Title DC (trafficking: protection/human rights appeals) Albania [2019] UKUT 00351 (IAC)
Publisher United Kingdom: Upper Tribunal (Immigration and Asylum Chamber)
Publication Date 13 November 2019
Country Albania | United Kingdom of Great Britain and Northern Ireland
Topics Standard of proof | Trafficking in persons
Cite as DC (trafficking: protection/human rights appeals) Albania [2019] UKUT 00351 (IAC) , United Kingdom: Upper Tribunal (Immigration and Asylum Chamber), 13 November 2019, available at: https://www.refworld.org/cases,GBR_UTIAC,5dcecb514.html [accessed 7 November 2021]

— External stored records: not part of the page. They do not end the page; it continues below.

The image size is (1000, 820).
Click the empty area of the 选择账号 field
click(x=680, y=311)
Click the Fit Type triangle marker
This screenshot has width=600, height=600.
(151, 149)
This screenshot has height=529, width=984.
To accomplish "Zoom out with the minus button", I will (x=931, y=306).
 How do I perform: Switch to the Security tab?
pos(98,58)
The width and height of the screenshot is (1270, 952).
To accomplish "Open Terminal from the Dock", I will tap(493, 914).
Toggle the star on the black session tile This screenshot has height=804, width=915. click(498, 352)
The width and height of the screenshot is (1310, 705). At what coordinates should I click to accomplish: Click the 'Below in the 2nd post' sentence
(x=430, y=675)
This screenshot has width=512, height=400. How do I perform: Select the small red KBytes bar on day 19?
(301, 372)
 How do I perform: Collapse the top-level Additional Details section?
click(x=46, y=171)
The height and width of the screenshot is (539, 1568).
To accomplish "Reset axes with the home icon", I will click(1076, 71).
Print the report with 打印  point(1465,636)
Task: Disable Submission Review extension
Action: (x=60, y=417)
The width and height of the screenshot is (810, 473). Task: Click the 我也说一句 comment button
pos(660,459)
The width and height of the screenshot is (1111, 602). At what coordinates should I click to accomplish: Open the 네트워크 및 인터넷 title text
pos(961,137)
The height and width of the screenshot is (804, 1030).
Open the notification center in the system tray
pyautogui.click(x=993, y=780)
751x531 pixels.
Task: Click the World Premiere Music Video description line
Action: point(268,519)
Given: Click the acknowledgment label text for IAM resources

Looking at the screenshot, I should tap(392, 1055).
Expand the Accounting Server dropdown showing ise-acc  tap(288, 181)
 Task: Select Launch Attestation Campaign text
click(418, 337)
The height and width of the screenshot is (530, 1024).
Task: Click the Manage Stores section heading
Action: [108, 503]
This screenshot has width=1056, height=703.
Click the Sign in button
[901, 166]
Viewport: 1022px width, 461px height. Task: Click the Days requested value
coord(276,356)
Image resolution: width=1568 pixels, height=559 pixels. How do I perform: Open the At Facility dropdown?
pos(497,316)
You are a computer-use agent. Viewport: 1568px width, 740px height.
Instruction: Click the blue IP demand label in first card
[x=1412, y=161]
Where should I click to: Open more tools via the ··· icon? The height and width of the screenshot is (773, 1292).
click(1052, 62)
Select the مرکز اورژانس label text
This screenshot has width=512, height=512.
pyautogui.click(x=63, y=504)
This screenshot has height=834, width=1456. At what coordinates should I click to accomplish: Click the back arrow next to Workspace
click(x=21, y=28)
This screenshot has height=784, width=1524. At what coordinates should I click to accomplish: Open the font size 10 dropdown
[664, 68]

Comments In the light of the judgment of Flaux LJ in Secretary of State for the Home Department v MS (Pakistan) [2018] EWCA Civ 594 and subsequent decisions of the Upper Tribunal and Administrative Court, a tribunal deciding a protection or human rights appeal, which concerns alleged trafficking within the scope of the Council of Europe Convention on Action against Trafficking in Human Beings and decisions of the Competent Authority (CA) under the United Kingdom’s National Referral Mechanism, should proceed as follows: (a) In a protection appeal, the “reasonable grounds” or “conclusive grounds” decision of the CA will be part of the evidence that the tribunal will have to assess in reaching its decision on that appeal, giving the CA’s decision such weight as is due, bearing in mind that the standard of proof applied by the CA in a “conclusive grounds” decision was the balance of probabilities. (b) In a human rights appeal, a finding by the tribunal that the CA has failed to reach a rational decision on whether the appellant has been the victim of trafficking, such as to be eligible for leave to remain in the United Kingdom for that reason alone, may lead the tribunal to allow the human rights appeal, on the basis that removing the appellant at this stage would be a disproportionate interference with the appellant’s Article 8 ECHR rights. This scenario is, however, of narrow ambit and is unlikely to be much encountered in practice. (c) In a human rights appeal, the question whether the appellant has been the victim of trafficking may be relevant to the issue of whether the appellant’s removal would breach the ECHR, even where it is not asserted there is a trafficking-related risk of harm in the country of proposed return and irrespective of what is said in sub-paragraph (b) above: e.g. where the fact of trafficking may have caused the appellant physical or psychological harm. Here, as in sub-paragraph (a) above, the CA’s decision on past trafficking will be part of the evidence to be assessed by the tribunal.